Another is Niu Gensheng, chairman of Mengniu Group, who has promised to donate all his shares at the diary group to a charitable fund he set up in 2005. 

The 2007 Hurun Report's Chinese Philanthropists List, compiled by Briton Rupert Hoogewerf, finds that 30 of the top 100 richest Chinese were also among the 100 most generous in 2006, up from 20 the previous year.

"Almost all the top 100 rich Chinese are considering the concept of charity... With a good policy environment, more and more wealthy people are setting up their own charitable funds." Hoogwerf said while releasing the list, the fourth since he began compiling the list in 2003.


Yang Lan & Wu Zheng
Of the total of 10 billion yuan ($1.29 billion) donated last year, the amount given by the 100 was 3.9 billion yuan ($505 million) compared with 3.75 billion yuan ($436 million) the previous year.

Education, social welfare and poverty alleviation attracted the most donors.

But experts want a better social and legal environment to promote giving by the wealthy.

According to Zhang Liwei, deputy secretary-general of the Christian charity Amity Foundation, it takes several months to seek a personal income tax deduction for donations.
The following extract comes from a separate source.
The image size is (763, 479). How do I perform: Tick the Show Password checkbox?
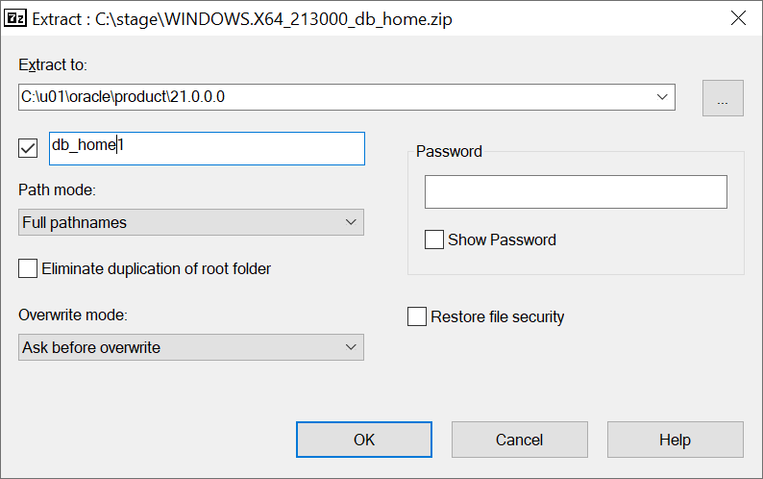[x=434, y=240]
"More swift administrative procedures and fairer regulations are needed," said Zhang.

Zhang admitted considerable progress had been made when the government raised the tax deduction level to 12 percent for public welfare donations under the new Corporate Income Tax Law, up from the previous 3 percent.

"It will greatly encourage firms to donate," Zhang said, pointing out that unlike in other countries, where individual donations account for 70-80 percent of the total, most donations in China are by enterprises.

Liu Xuanguo, assistant secretary-general of the Chinese Red Cross Foundation, attributes the lack of public confidence in various charity foundations to relative lack of development of the sector. 

Three-quarters of the money donated by the top 100 was channelled into foundations set up or monitored by the donors themselves, according to the survey.